Pintava como quem fugia, com uma urgência animal responsável pela quantidade incrível de quadros que nos deixou em apenas dez anos de produção artística. Houve alturas em que chegou a criar um quadro (e até mesmo dois, na fase final) por dia.
Retratou gente anónima e sofrida em quadros tingidos de escuridão, ao gosto naturalista. Mais tarde, influenciado pela luz dos impressionistas, correu atrás das paisagens clareadas pelo sol da Provença, França.
Fixou-se em Arles, deixou-se seduzir pelas possibilidades pictóricas, mas sentiu falta da partilha intelectual que tinha vivido em Paris e sonhou com uma comunidade de artistas. Atraiu para junto de si o pintor Gauguin (outro autodidata), mas foi o começo do fim. As diferenças, conceptuais (Van Gogh defendia a pintura ao ar livre, finalmente possível pela invenção da tinta em tubo, Gauguin protestava que a arte devia socorrer-se apenas da memória e da imaginação) e de temperamento entre os dois agigantaram-se no insistente inverno de 1888 que os obrigou a passar largos dias fechados na pequena casa que co-habitavam. A tensão fermentou até culminar no episódio em que Vincent se descontrolou e seguiu Gauguin de navalha em punho. Daí até à partida inevitável de Gauguin e ao redemoinho de sentimentos de solidão, desespero e alienação que culminou na automutilação da orelha direita do pintor holandês, foi um passo.
A partir dali iniciou um entra e sai de instituições psiquiátricas que em nada o ajudou. Doente (sofreu crises de alucinação e paranóia que o chegaram a deixar inconsciente) e infeliz, só a sua arte não se ressentiu. Fora algumas intermitências coincidentes com episódios de crise da sua doença mental, Van Gogh nunca deixou de pintar, pintou compulsivamente, com o frenesi próprio do desassossego interno que só na arte serenava. É dessa altura a atormentada “Noite Estrelada”, assim como o poderoso grito de solidão que é “Campo de trigo com corvos.”
                                                         Noite Estrelada

Procurou ir sempre ao encontro das pessoas (até no pormenor de assinar “Vincent” nos seus quadros porque os franceses percebiam mal a grafia “Van Gogh”), deu-se em doses desmedidas de amor, mas a sua vida foi povoada de desencontros.
Foi de esperança em desalento e de desalento em esperança até não poder mais.
A 27 de julho de 1890 disparou um tiro sobre si próprio, arrastando um fio de vida durante os dois dias seguintes, até morrer. A sua genialidade resumiu-a Pissarro quando vaticinou: “esta criatura ou enlouquece ou nos deixa a todos muito atrás de si.” 

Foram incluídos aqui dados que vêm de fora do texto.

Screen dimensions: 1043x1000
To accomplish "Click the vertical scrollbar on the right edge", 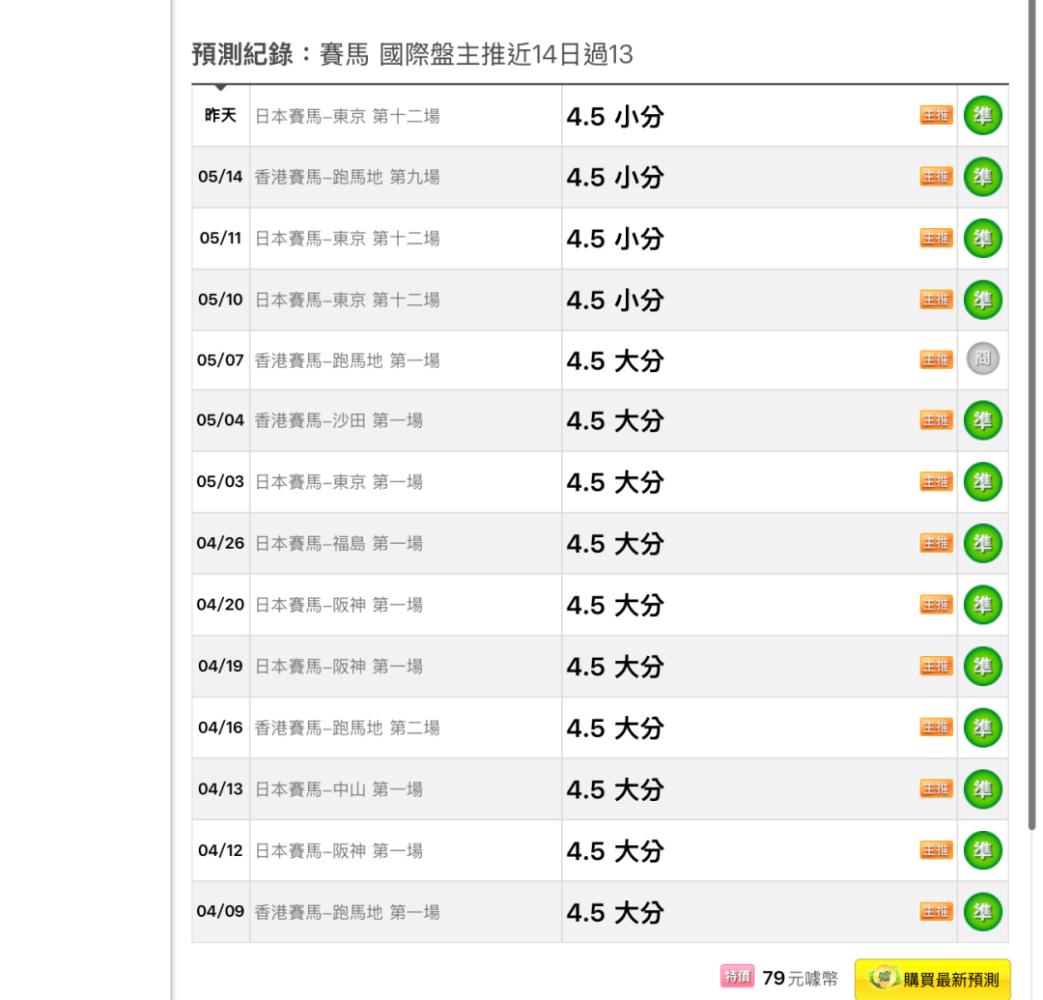I will (1032, 414).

                                                     Campo de Trigo com Corvos

Deixo-vos com Don McLean e a música – para mim belíssima - que compôs em homenagem ao pintor: “Vincent”. Acompanha-a um desfile de alguns dos mais belos quadros de Van Gogh.

Maria Vilas

3 comentários:

  1. TELAS DE SOLIDÃO!!! UMA VIDA APAIXONADA! A PINTURA DE VAN GOGH, SOMENTE FOI RECONHECIDA APÓS A SUA MORTE. GOSTEI DE LER, AO SOM DA BELÍSSIMA MÚSICA DE DON MCLEAN. PARABÉNS.